Supplied data ▸
########################################

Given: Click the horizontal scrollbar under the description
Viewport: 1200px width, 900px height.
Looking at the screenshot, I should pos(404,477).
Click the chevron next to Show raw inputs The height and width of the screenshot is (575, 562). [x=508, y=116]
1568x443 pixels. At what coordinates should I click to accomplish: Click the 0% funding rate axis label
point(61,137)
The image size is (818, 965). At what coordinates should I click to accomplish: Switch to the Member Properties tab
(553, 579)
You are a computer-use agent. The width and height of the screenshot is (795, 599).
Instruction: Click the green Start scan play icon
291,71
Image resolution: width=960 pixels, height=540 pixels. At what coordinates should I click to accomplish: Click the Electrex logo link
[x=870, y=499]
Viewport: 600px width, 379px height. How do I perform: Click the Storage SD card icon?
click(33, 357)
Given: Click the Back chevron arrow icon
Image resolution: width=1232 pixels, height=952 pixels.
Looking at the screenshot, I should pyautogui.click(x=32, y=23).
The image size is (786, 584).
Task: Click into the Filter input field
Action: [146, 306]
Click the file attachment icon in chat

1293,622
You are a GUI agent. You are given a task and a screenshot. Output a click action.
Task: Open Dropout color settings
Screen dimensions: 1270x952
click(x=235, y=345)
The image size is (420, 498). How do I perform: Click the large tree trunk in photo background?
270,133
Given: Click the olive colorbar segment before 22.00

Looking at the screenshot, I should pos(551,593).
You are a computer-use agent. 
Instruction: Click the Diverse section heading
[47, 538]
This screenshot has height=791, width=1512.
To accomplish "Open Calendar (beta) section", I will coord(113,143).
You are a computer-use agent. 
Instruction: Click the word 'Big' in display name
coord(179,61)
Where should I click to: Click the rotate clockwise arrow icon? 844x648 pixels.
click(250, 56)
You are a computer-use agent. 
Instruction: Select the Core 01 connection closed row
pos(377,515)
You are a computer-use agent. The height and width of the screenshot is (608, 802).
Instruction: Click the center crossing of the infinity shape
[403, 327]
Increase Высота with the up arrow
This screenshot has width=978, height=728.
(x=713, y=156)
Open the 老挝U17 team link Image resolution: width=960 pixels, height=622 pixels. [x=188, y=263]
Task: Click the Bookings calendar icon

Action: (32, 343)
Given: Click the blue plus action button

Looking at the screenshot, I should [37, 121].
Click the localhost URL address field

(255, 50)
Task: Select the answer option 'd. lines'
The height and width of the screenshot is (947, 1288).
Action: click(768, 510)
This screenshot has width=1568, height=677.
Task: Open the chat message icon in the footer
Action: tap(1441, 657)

########################################

Pick out and copy the lines of the entries that hold the string "chevron".

Click the chevron next to Show raw inputs The height and width of the screenshot is (575, 562). [x=508, y=116]
Given: Click the Back chevron arrow icon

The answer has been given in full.